Thoughts and Feelings:
This chapter was a Big Boy. In the length and emotional department. I’m gonna be honest, it’s taken me almost a full two weeks to write the summary, because I’m trying to avoid having to write this thoughts and feelings bit. It has all the potential of being a monster, and yet I just don’t have the stamina to address everything that happened in this chapter. I’m used to forcing three paragraphs about a Whelk three-pager, not have relevant thoughts about genuine moments in the series.
That aside, here’s what I remember after a two week break from our precious Raven Cycle: this chapter was really aggressive about the forest imagery. Like, yeah, I get it. They’re in the woods and it’s dark. That has been sinister since the dawn of time; have you ever read Hansel and Gretel? They were so scared of the woods at night that they’d rather be eaten by a literal witch.
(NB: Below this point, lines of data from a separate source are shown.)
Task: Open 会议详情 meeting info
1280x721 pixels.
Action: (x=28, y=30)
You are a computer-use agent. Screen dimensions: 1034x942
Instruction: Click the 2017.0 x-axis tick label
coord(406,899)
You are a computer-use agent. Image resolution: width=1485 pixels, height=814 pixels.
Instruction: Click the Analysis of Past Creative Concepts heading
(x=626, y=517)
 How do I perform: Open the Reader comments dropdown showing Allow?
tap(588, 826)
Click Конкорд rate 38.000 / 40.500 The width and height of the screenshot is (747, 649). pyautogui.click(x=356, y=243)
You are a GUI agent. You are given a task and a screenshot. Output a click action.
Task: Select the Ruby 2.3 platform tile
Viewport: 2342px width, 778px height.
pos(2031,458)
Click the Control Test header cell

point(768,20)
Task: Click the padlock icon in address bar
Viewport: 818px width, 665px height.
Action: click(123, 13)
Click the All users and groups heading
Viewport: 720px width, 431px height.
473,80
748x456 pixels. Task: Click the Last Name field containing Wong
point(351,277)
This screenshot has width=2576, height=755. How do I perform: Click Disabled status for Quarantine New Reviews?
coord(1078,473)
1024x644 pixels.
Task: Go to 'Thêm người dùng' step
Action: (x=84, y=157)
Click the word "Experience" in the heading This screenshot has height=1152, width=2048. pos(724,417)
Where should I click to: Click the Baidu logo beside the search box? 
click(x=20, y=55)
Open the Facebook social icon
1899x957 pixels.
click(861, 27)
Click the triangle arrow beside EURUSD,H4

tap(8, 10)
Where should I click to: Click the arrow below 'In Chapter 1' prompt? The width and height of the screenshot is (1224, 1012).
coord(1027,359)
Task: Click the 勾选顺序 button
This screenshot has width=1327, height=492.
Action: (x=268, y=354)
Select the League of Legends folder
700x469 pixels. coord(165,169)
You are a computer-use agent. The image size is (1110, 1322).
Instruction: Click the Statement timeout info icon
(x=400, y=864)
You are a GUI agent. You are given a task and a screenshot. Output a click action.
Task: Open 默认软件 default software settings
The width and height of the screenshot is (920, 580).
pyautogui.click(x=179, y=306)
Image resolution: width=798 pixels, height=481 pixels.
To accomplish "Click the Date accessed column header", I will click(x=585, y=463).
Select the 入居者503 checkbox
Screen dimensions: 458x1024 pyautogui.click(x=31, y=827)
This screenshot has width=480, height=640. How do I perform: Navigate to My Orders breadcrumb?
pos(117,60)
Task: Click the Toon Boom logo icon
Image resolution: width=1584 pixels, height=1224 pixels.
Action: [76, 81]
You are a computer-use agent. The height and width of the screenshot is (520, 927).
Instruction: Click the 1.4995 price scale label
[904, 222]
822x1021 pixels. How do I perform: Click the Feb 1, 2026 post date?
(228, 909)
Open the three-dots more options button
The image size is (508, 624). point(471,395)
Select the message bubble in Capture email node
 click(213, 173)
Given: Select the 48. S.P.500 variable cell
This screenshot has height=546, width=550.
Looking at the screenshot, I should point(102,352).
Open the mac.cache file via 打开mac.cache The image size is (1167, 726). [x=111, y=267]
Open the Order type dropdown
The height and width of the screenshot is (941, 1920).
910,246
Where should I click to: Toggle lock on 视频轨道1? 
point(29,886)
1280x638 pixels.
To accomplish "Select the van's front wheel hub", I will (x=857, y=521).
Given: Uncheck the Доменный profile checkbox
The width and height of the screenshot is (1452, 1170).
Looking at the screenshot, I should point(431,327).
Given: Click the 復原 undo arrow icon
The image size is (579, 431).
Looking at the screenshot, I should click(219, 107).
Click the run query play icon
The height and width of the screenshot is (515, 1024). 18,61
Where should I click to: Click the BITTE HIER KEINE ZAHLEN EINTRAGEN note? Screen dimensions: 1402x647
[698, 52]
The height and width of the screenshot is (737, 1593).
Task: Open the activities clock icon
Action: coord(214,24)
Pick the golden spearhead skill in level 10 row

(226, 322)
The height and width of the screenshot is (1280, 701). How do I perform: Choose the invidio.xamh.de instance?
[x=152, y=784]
Other than that, this feels like Stiefvater moving chess pieces around. In the creative writing class that I have now finished taking, my professor spent quite a bit of time talking about what he called “mechanical scenes,” where the writer decides Kevin needs to get from his house to the park and then writes two pages where he zips up his raincoat, gets in his car, and drives through town. This pointless scene could be avoided by just writing two scenes: the one at the house and the one at the park. Cut out the middleman! Don’t make me read 2 pages about Kevin driving his car!
Don’t get me wrong, I’m a huge sucker for Ronan’s soft moment. I like hearing about how good Adam is with rules, especially when they’re magic. And during the Whelk scenes I started to ship him and Neeve, semi-unironically. But I feel like we’re sitting here waiting to hear about the moment where Adam and Whelk meet, and instead we’re stuck here watching Stiefvater move chess pieces. One of those chess pieces has a gun and one has a large knife, but still. I’ve never been big on chess.
Best Character Moment:
Neeve caught a glimpse of him and imagined that he was upset over his approaching death. “Oh,” she said mildly, “don’t be like that. It will not hurt very much.” She reconsidered what she had said, and then corrected, “At least not for very long.”
Best Turn of Phrase:
There are trees, and then there are trees at night.